What is expected: Pick up the news article about the Remdesivir trial right after its last sentence and keep writing it.

NEW YORK - Researchers are pairing anti-viral drug Remdesivir with anti-inflammatory medication in the treatment of COVID-19 during the second phase of a national trial.


What You Need To Know

  • Preliminary reports of a national trial of Remdesivir show hospitalized patients were sent home about four days sooner.

  • In national trial's second phase, Remdesivir will be paired with anti-inflammatory drug Baricitinib.

  • All patients will receive Remdesivir and half will also get Baricitinib; the other half will get a placebo.

Preliminary reports from the first phase of the trial sponsored by the National Institute of Allergy and Infectious Disease show that patients receiving Remdesivir were discharged from the hospital on average about four days sooner than those who got the placebo.

The anti-viral drug was granted emergency authorization by the Food and Drug Administration earlier this month.

“Remdesivir is quite a remarkable medication,” Dr. Barry Zingman, clinical director of infectious disease at Montefiore Medical Center said. “It has very little chance of side effects and for the right people, it works very well. It certainly works better than anything else that is available at helping people recover faster, at helping people get off oxygen, to get back to activities of daily living and it cuts the chance of dying from COVID19.”

But the preliminary reports also show that the sickest patients, largely those requiring mechanical ventilation, did not benefit from the drug.

Stored items:
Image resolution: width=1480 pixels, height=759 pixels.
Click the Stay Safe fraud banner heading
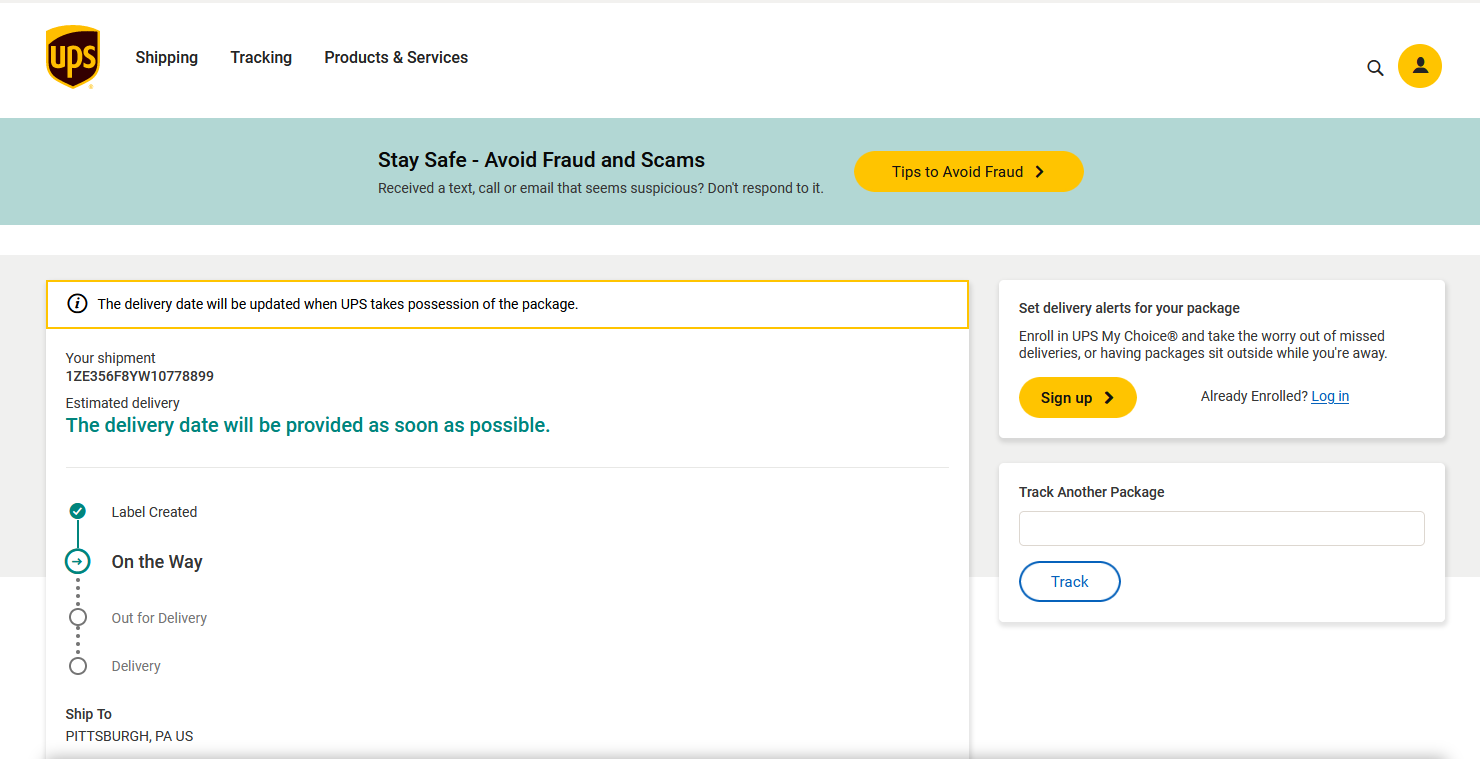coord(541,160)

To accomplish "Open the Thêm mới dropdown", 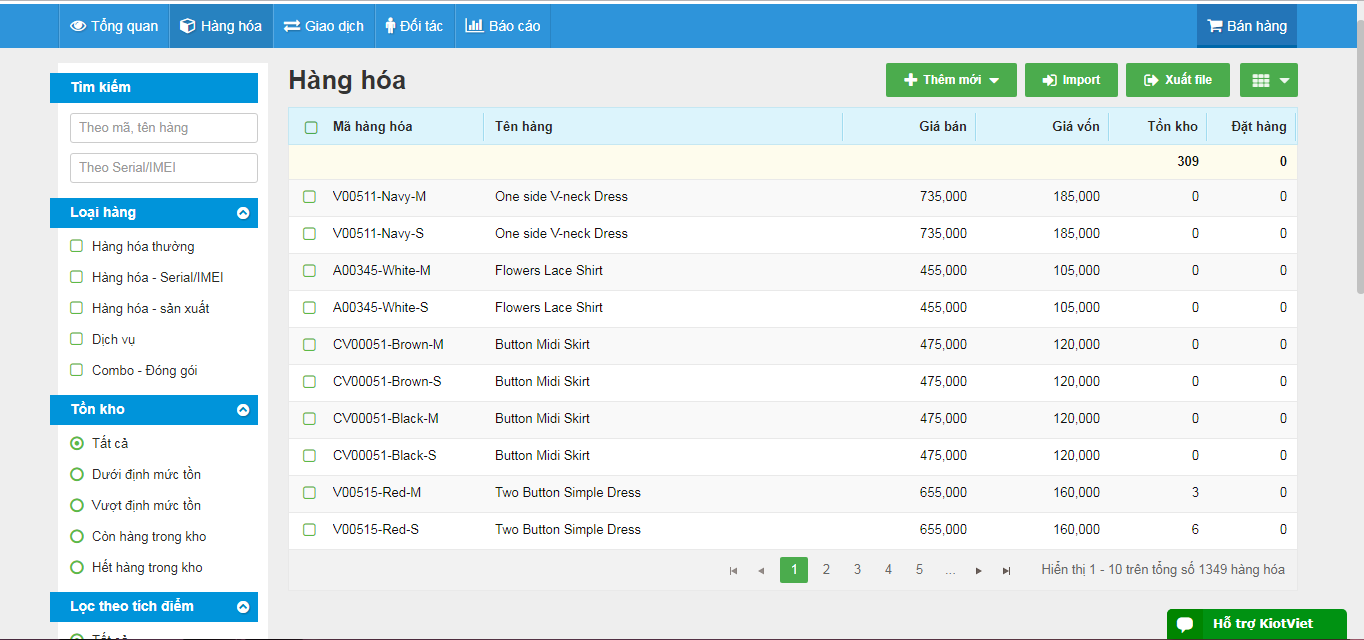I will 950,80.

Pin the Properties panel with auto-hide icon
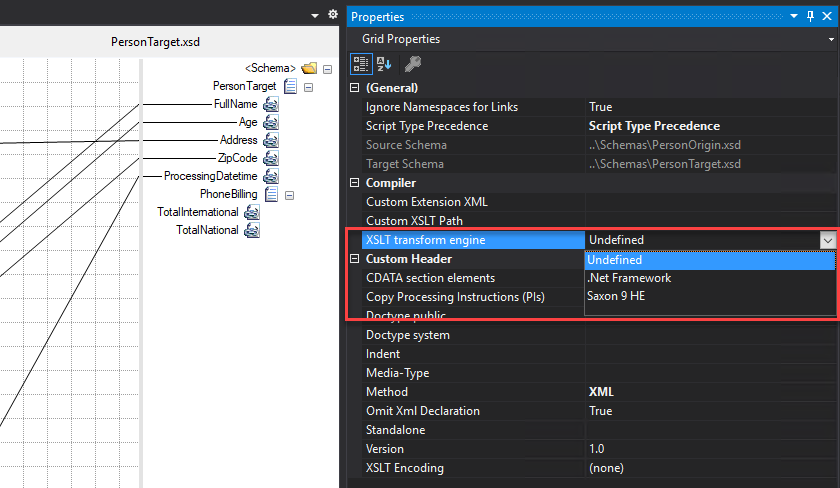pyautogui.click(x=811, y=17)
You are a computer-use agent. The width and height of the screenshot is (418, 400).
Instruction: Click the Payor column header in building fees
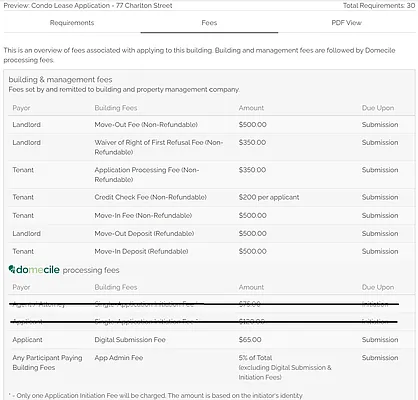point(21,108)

Response area:
During the trial’s second phase, pairing Remdesivir with anti-inflammatory drug Baricitinib, researchers hope that the sickest patients can get well. The theory is that part of the harm inflicted by COVID19 is the body’s own inflammatory response.

“For some people, that inflammation is mild, but in many others, particularly the sickest patients, that inflammation becomes a driver of the illness itself, becomes a driver of the damage being done, so the virus may actually be much less important at that point and now it is the inflammation that is ongoing and doing its own damage and feeding into itself,” Zingman explained.

All patients will receive Remdesivir and half will also get Baricitinib. The other half will get a placebo.

“The new phase of the [trial] is looking at whether combining an anti-viral medication with an anti-inflammatory can both prevent people from developing so much inflammation, as well as if you already have that inflammation can you treat it better than just with the anti-viral alone?” Zingman said. 

The second phase of the national clinical trial is underway and will likely enroll about 1,000 patients across 100 hospitals, including at Montefiore.